WRITTEN TASK:
Count the lines in the records below that contain the string "icon". Reply with the number alone.

STORED RECORDS:
⟨
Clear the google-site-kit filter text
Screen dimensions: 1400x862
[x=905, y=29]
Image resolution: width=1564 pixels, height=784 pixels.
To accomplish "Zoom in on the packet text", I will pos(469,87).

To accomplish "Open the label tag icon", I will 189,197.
⟩
⟨
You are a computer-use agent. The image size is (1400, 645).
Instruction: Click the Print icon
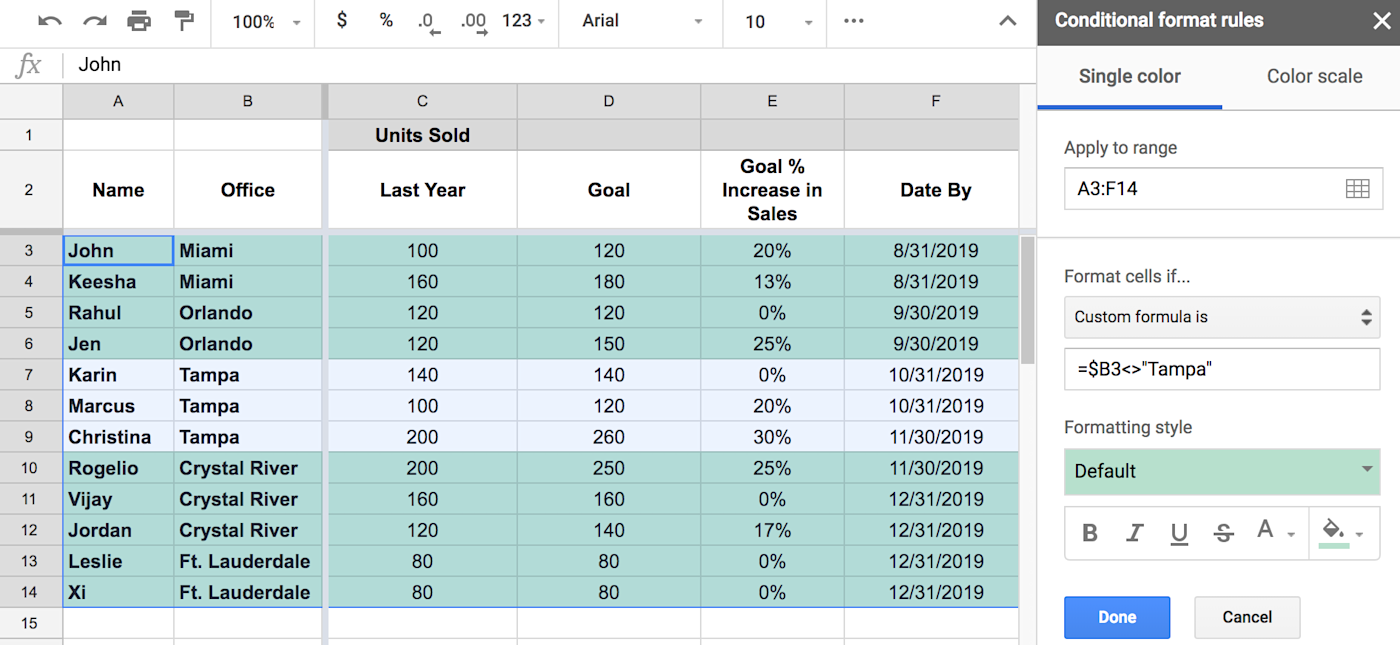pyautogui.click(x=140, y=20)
⟩
FINISHED EXERCISE:
2